Vastai Technologies Releases First High Performance Ultra-Low Latency General Purpose AI Inference Chip for Data Centers


SHANGHAI, CHINA, July 7, 2021 – Vastai Technologies (Shanghai) Inc. (“Vastai Technologies” or “Vastai”), a provider of high-performance AI and video processing semiconductors, announced its first general-purpose AI inference chips, SV100 series, and VA1 general-purpose inference acceleration add-in card for data centers on the first day of World Artificial Intelligence Conference (WAIC) 2021. SV100 series and VA1 are expected to be available in mass production in the fourth quarter of this year, enabling ultra-high performance and ultra-low latency deep learning inference performance and significantly reducing the deployment cost of data center and edge intelligence applications.

Following continuous development of technologies and breakthroughs in accuracy, performance, and other key metrics of algorithm models in many areas, the artificial intelligence industry has entered the stage of large-scale deployment of deep learning algorithms. The demand for inference processing power from data centers in various industries is growing rapidly worldwide, and the diverse application scenarios of enterprise customers have given rise to diverse needs for AI acceleration chips, yet there are few better solutions on the market other than mainstream GPUs. Based on the insight of the industry's technical product requirements and the obvious huge market opportunity, after more than two years of technical demonstration and integrated hardware-software development, Vastai Technologies has launched the SV100 series chips and VA1 inference accelerator card, which are specifically designed for cloud data centers.

The SV100 series chips have excellent performance, with INT8 peak processing power of over 200 TOPS on a single chip and the deep learning inference performance multiple times higher than existing mainstream data center GPUs, with ultra-high throughput and ultra-low latency. Vastai's inhouse developed general-purpose architecture is extremely optimized for various deep learning inference workloads. The SV100 series chips support FP16, BF16 and INT8 data formats and enable rapid deployment of many mainstream neural networks and diverse inference scenarios such as computer vision, video processing, natural language processing, search, and recommender systems. It also integrates up to 64 channels of H.264/H.265/AVS2 1080p video decoding, which can widely be used in cloud and edge intelligence application scenarios to enhance customers' equipment asset efficiency and reduce operation costs.

The VA1 inference accelerator card based on the SV100 series chip is a half-height, half-length, single-slot 75-watt PCIe x16 card that supports 32GB of memory and PCIe 4.0 high-speed interface protocol and can be used in all manufacturers' AI servers without additional power supply to achieve high-density and high-performance deployment in data centers.
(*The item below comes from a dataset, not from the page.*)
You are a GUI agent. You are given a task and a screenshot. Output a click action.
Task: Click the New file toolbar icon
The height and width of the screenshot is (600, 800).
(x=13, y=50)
John Qian, Founder and CEO of Vastai, said, "The SV100 series is the achievement of all of us at Vastai, and I couldn't be prouder of our team! We have a deep understanding of our target customers' needs for throughput, latency, versatility, and cost. At the same time, forward compatibility is particularly important, and our software stack is extremely flexible and scalable to support future emerging algorithm models and user-defined operator extensions. On the other hand, computer vision applications, which account for more than half of China's AI application market, require high-density video decoding with AI processing to achieve end-to-end acceleration, and we have done a lot of work in balancing the two in our design. Through core technology development and forward-looking deployment, Vastai officially releases our SV100 series general-purpose AI inference chips and VA1 inference cards with excellent performance for data centers, which can effectively address those industry pain points in low latency, versatility and video processing, and accelerate the deployment of intelligent applications in the cloud and at the edge."

Louis Zhang, founder and CTO of Vastai Technologies, said, "The SV100 series chips are based on advanced DSA architecture and achieve the highest deep learning inference performance multiple times that of data center GPUs with the same power consumption. The VA1 inference card is a 75-watt, half-height, half-length, single-slot design that can be seamlessly adapted to a variety of AI servers to maximize the density of processing power deployment. Our VastStream software platform supports models of common deep learning framework such as TensorFlow, PyTorch and Caffe2, as well as ONNX format, with highly customizable AI compilers to fully optimize model execution on Vastai hardware. We offer a complete software stack and tools that meet developers’ habits in the industry, making it easy for users to migrate and deploy existing algorithms and applications to the Vastai hardware platform at a very low cost."

About Vastai Technologies

Founded in December 2018 in Shanghai, Vastai Technologies has R&D branches in Beijing, Shenzhen and Toronto. The company's core staff comes from the world's top high-tech companies, with an average of more than 15 years of relevant chip and software design experience. The company currently has a senior team of over 200 people and is growing rapidly. Vastai Technologies is dedicated to becoming the powerhouse of heterogeneous cloud and edge computing and one of the leading chip design companies in the world.